Shao Yunyun tidak tahu bagaimana menilai jawaban ini.


Dia merasa bahwa dia tidak bisa menangkap kata-katanya.


"Yah, tidak apa-apa." Setelah jeda, dia menambahkan: "Bibi Kedua, Bibi Ketiga, mereka selalu seperti ini, kamu ... kamu hanya menghindarinya ketika kamu melihatnya nanti. Jika kamu mengatakan sesuatu, jangan ambillah dalam hati, jika kamu terlalu banyak bicara, katakan padaku, atau beri tahu ibumu."


Saat Shao Yunyun mengatakan itu, dia melirik Qiao Xuan dengan mata yang rumit. Dia benar-benar sedih dengan situasinya ...


Qiao Xuan melihat ekspresinya, "puchi" sambil tersenyum, sedikit memiringkan kepalanya untuk menatapnya, dan tersenyum kecil: "Apakah kamu merasa bersalah?"


Senyum Qiao Xuan semakin dalam: "Kenapa, kamu takut aku akan menderita?"


Kata-katanya jelas sebuah pertanyaan, tapi Shao Yunyun sepertinya mendengar arti dari "Aku tidak takut pada mereka!". Saya tampaknya sedikit baik hati seperti hati dan paru-paru keledai!

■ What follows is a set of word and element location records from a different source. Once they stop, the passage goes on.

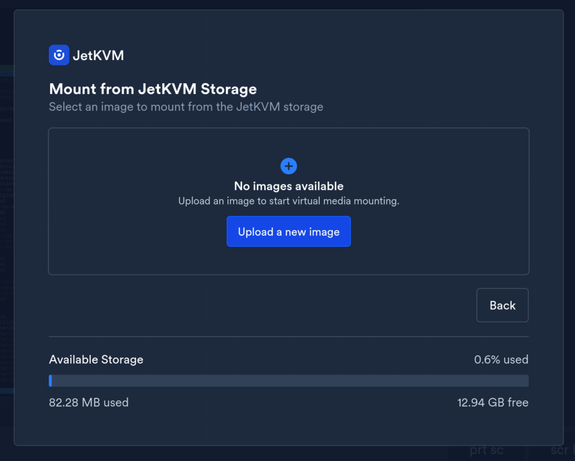Go back with the Back button
The image size is (575, 461).
coord(503,305)
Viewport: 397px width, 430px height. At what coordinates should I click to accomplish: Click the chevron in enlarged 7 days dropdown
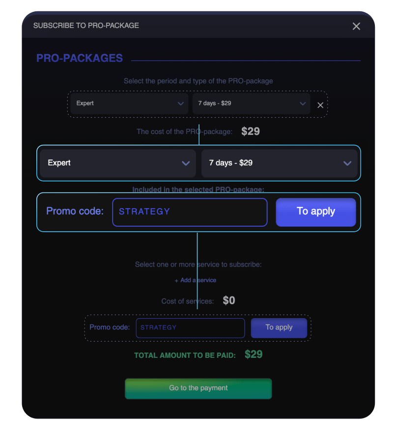(x=347, y=163)
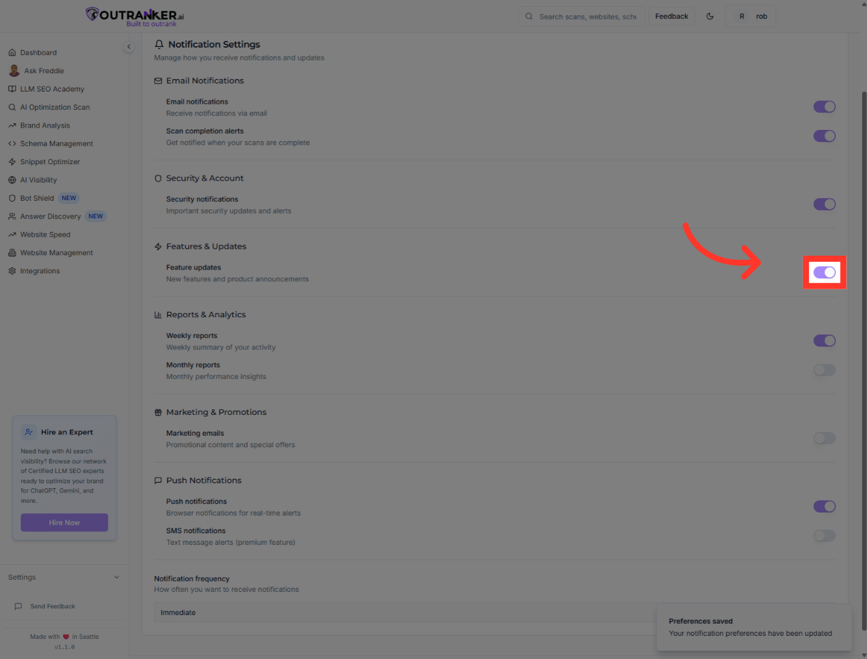The width and height of the screenshot is (867, 659).
Task: Open Answer Discovery
Action: tap(50, 216)
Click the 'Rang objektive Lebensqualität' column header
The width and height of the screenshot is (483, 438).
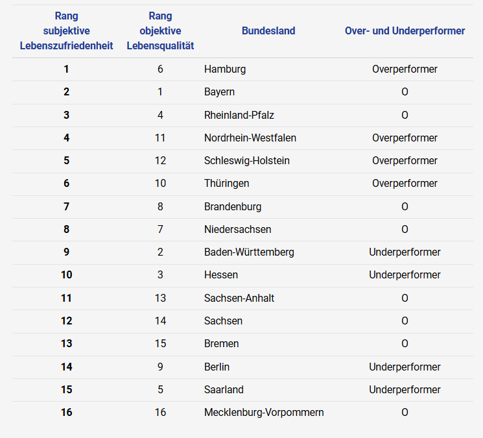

Dia sedikit malu tanpa alasan. Dia akan berbicara, tetapi Qiao Xuan mengangguk dan tersenyum, "Yah, kamu benar, aku akan menjauh dari mereka."


Bahkan, dia sama sekali tidak tertarik dengan kamar kedua dan ketiga, selama mereka tidak datang untuk mencari masalah, siapa yang peduli?

__ADS_1


Mungkin juga mengolok-olok orang yang menarik ini di depan Anda!


Jadi dia menatapnya lagi, dengan mata yang tulus dan sedikit harapan: "Jika kamu merasa bersalah, bagaimana kamu akan menebusnya untukku?"


Shao Yunyun: "..."


Shao Yunyun merasa seperti melompat ke dalam lubang, tapi dia tidak punya bukti.


Perasaan tercekik dan tak berdaya datang lagi!


Melihatnya dengan mata seperti itu, dia tidak bisa mengatakan apa-apa ketika dia menolak, dan dia bergumam, "Apa yang kamu inginkan?"


Qiao Xuan sangat gembira, berpikir bahwa orang ini sangat menarik!


Dia memiringkan kepalanya dan berpikir sejenak, lalu tersenyum dan berkata, "Mengapa kamu tidak membawaku ke gunung besok!"


“Naik gunung?” Shao Yunyun terkejut.


Tidak pernah menyangka bahwa dia akan mengajukan permintaan seperti itu. Lagi pula, bagaimana mungkin dia, putri seorang hakim daerah, berpikir untuk mendaki gunung? Dia tidak bisa menahan rasa ingin tahunya: "Apa yang kamu lakukan di atas gunung?"


"Jalan-jalan!"

__ADS_1


Shao Yunyun: "..."


Dia merasa seolah-olah dia mengalami keterbelakangan mental.